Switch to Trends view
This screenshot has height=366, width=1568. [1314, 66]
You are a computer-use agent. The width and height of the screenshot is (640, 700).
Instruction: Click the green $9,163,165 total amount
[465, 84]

——

# [Descrizione del compito]
Riscrivi tutto il materiale qui sopra sostituendo "green" con "red" e lasciando invariato tutto il resto.

# [La soluzione]
Switch to Trends view
This screenshot has height=366, width=1568. [1314, 66]
You are a computer-use agent. The width and height of the screenshot is (640, 700).
Instruction: Click the red $9,163,165 total amount
[465, 84]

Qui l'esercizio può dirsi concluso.